- Opening Delimiter -

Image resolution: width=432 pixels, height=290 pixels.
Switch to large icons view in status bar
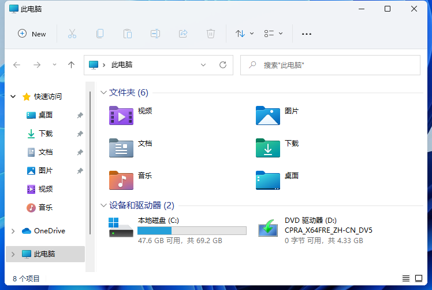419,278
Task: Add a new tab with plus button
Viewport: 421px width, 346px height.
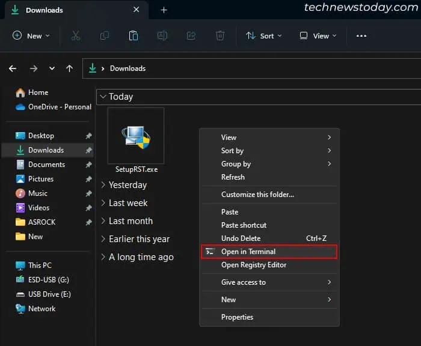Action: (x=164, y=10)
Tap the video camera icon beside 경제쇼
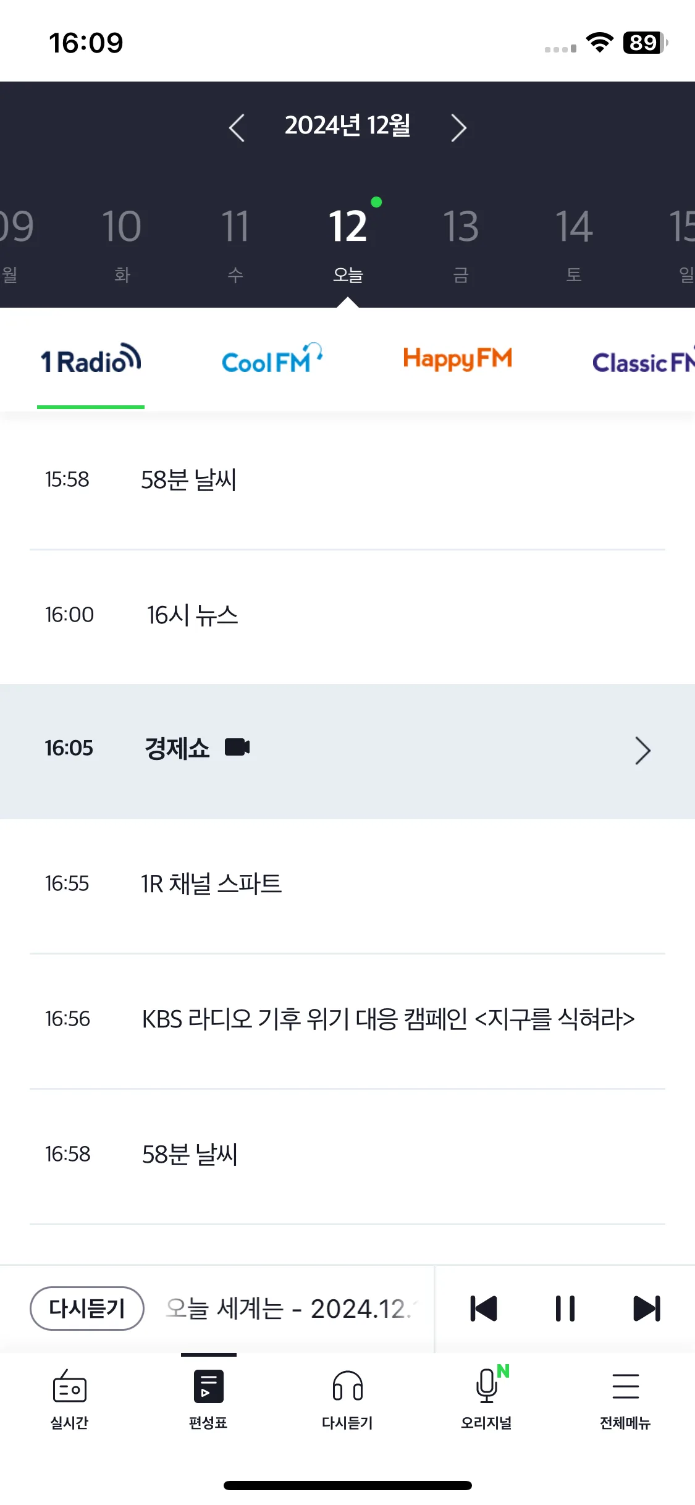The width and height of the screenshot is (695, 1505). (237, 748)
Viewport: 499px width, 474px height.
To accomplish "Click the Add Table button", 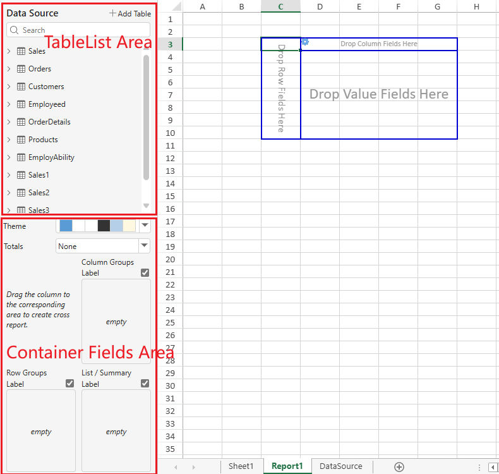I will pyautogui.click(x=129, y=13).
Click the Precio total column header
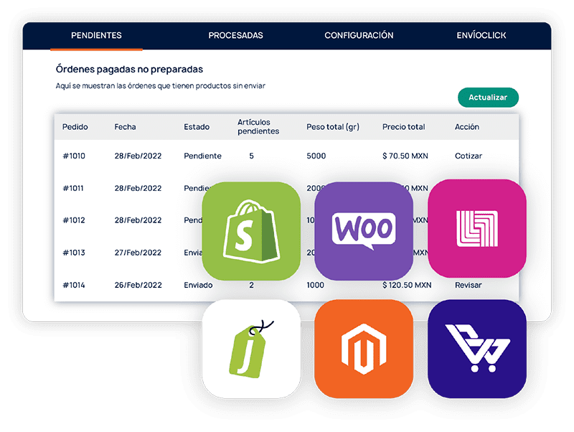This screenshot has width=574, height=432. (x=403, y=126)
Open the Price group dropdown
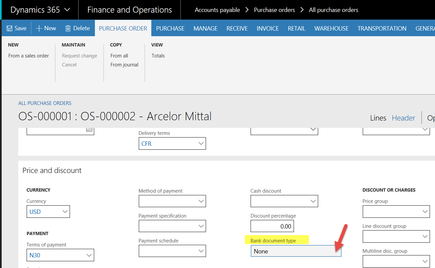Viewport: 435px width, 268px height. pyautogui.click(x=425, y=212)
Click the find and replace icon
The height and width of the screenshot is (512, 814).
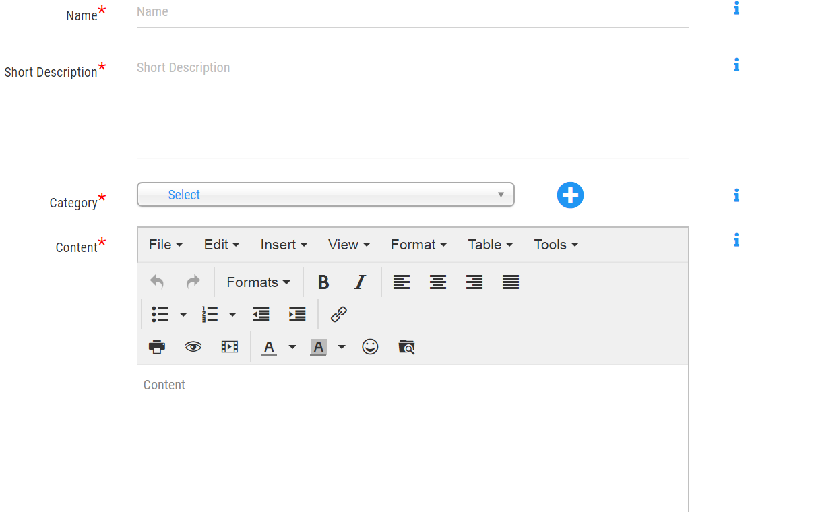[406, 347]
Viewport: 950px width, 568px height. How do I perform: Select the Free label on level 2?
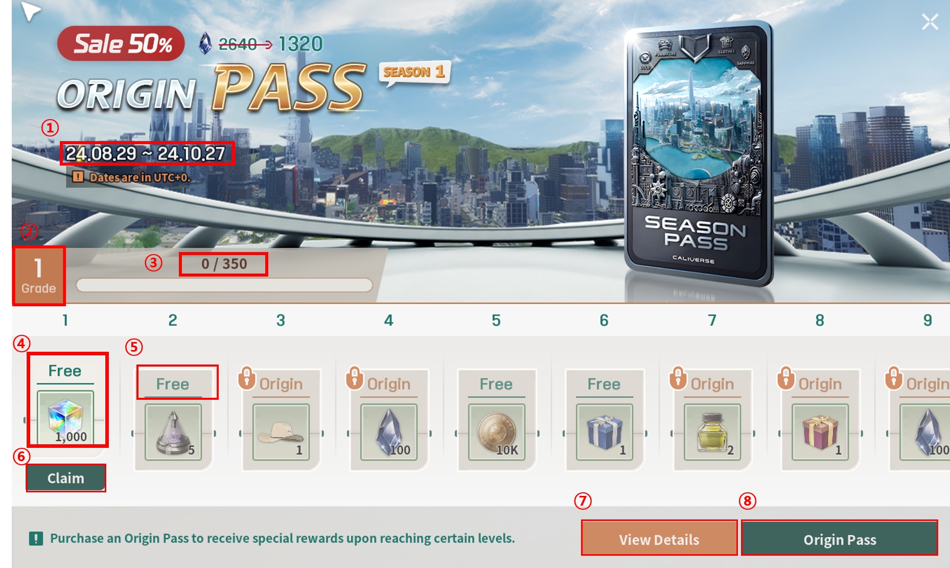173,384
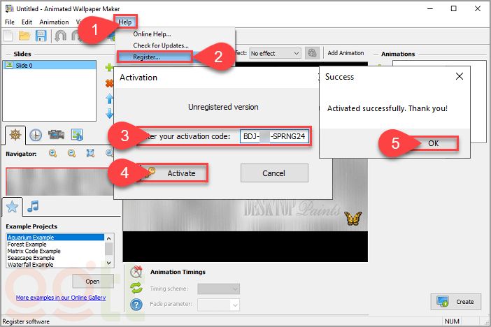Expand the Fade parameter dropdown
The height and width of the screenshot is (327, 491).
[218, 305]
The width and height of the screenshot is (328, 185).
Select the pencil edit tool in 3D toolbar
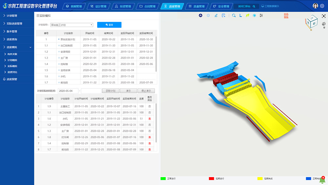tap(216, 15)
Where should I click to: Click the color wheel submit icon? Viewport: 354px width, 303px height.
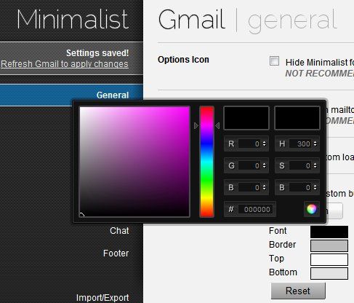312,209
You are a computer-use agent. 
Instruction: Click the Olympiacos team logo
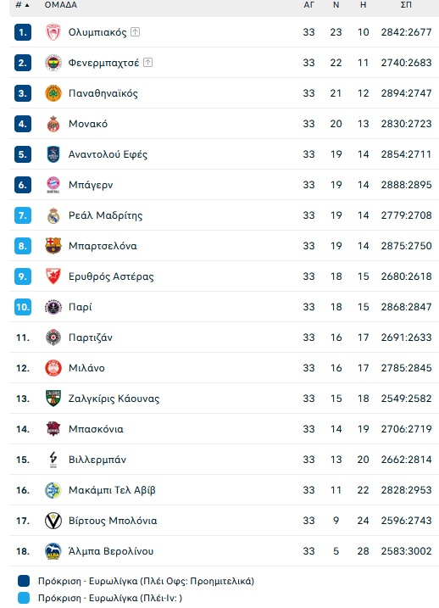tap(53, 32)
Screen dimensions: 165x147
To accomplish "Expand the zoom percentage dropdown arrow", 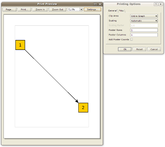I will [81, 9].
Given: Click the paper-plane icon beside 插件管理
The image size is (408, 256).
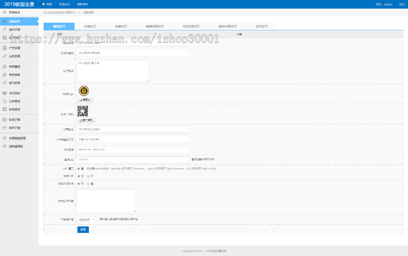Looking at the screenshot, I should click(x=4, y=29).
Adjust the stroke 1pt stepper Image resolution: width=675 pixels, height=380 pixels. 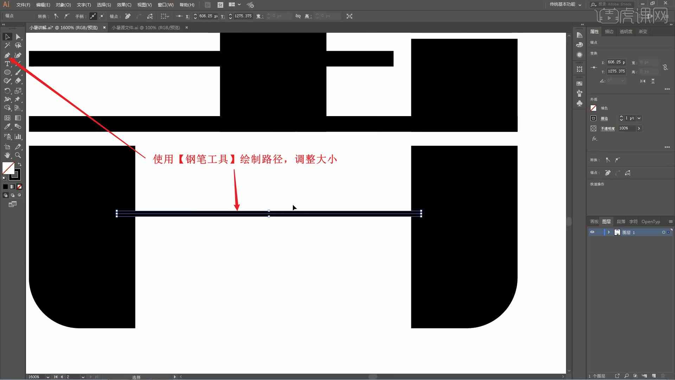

- Closing Delimiter -

→ **BRIEF**
The line holding "Task: Add a new tab with plus button" starts the copy and the line holding "Viewport: 499px width, 474px height." ends it. Repeat those two lines above and all between them exactly, leaving out pictures.

→ **RESULT**
Task: Add a new tab with plus button
Viewport: 421px width, 346px height.
Action: (x=164, y=10)
Tap the video camera icon beside 경제쇼
The width and height of the screenshot is (695, 1505). (237, 748)
Viewport: 499px width, 474px height.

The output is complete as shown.